▶ Study material
○ ○ ○ ○ ○
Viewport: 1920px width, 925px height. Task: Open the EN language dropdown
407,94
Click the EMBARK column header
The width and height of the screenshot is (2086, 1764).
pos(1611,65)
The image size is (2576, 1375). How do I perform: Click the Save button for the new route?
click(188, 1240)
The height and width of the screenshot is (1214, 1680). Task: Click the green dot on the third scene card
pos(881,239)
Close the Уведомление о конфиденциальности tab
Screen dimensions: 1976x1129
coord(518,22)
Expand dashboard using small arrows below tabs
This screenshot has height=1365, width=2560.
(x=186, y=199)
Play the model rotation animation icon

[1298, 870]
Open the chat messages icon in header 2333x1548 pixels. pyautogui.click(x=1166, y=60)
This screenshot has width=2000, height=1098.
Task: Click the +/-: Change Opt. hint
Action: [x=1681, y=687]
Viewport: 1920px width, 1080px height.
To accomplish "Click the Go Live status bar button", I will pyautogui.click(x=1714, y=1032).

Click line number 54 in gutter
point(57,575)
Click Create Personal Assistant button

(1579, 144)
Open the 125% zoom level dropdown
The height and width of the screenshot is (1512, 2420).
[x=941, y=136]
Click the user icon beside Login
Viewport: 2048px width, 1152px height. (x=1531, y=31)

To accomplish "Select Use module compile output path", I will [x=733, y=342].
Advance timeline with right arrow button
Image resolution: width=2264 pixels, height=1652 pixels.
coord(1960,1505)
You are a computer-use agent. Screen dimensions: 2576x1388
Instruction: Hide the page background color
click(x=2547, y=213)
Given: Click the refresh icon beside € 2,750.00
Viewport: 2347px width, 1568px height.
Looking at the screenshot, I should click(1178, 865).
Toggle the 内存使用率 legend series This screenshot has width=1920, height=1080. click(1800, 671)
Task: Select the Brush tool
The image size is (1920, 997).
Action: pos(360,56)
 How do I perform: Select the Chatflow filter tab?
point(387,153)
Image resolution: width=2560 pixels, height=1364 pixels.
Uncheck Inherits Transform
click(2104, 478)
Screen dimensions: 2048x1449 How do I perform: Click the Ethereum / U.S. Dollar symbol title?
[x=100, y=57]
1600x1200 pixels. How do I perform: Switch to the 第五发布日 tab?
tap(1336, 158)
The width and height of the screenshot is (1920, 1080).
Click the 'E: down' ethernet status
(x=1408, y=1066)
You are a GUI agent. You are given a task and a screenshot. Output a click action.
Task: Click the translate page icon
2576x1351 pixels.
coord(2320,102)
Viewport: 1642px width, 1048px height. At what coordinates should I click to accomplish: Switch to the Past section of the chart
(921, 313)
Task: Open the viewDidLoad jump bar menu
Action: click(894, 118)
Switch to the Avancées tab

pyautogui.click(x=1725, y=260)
○ ○ ○ ○ ○
▶ To do
Give back the whole listing. Match it exactly.

▶ Response to this exercise
Viewport: 1920px width, 925px height. Task: Open the EN language dropdown
407,94
Click the EMBARK column header
The width and height of the screenshot is (2086, 1764).
pos(1611,65)
The image size is (2576, 1375). How do I perform: Click the Save button for the new route?
click(188, 1240)
The height and width of the screenshot is (1214, 1680). Task: Click the green dot on the third scene card
pos(881,239)
Close the Уведомление о конфиденциальности tab
Screen dimensions: 1976x1129
coord(518,22)
Expand dashboard using small arrows below tabs
This screenshot has height=1365, width=2560.
(x=186, y=199)
Play the model rotation animation icon

[1298, 870]
Open the chat messages icon in header 2333x1548 pixels. pyautogui.click(x=1166, y=60)
This screenshot has width=2000, height=1098.
Task: Click the +/-: Change Opt. hint
Action: [x=1681, y=687]
Viewport: 1920px width, 1080px height.
To accomplish "Click the Go Live status bar button", I will pyautogui.click(x=1714, y=1032).

Click line number 54 in gutter
point(57,575)
Click Create Personal Assistant button

(1579, 144)
Open the 125% zoom level dropdown
The height and width of the screenshot is (1512, 2420).
[x=941, y=136]
Click the user icon beside Login
Viewport: 2048px width, 1152px height. (x=1531, y=31)

To accomplish "Select Use module compile output path", I will [x=733, y=342].
Advance timeline with right arrow button
Image resolution: width=2264 pixels, height=1652 pixels.
coord(1960,1505)
You are a computer-use agent. Screen dimensions: 2576x1388
Instruction: Hide the page background color
click(x=2547, y=213)
Given: Click the refresh icon beside € 2,750.00
Viewport: 2347px width, 1568px height.
Looking at the screenshot, I should click(1178, 865).
Toggle the 内存使用率 legend series This screenshot has width=1920, height=1080. click(1800, 671)
Task: Select the Brush tool
The image size is (1920, 997).
Action: pos(360,56)
 How do I perform: Select the Chatflow filter tab?
point(387,153)
Image resolution: width=2560 pixels, height=1364 pixels.
Uncheck Inherits Transform
click(2104, 478)
Screen dimensions: 2048x1449 How do I perform: Click the Ethereum / U.S. Dollar symbol title?
[x=100, y=57]
1600x1200 pixels. How do I perform: Switch to the 第五发布日 tab?
tap(1336, 158)
The width and height of the screenshot is (1920, 1080).
Click the 'E: down' ethernet status
(x=1408, y=1066)
You are a GUI agent. You are given a task and a screenshot. Output a click action.
Task: Click the translate page icon
2576x1351 pixels.
coord(2320,102)
Viewport: 1642px width, 1048px height. At what coordinates should I click to accomplish: Switch to the Past section of the chart
(921, 313)
Task: Open the viewDidLoad jump bar menu
Action: click(894, 118)
Switch to the Avancées tab

pyautogui.click(x=1725, y=260)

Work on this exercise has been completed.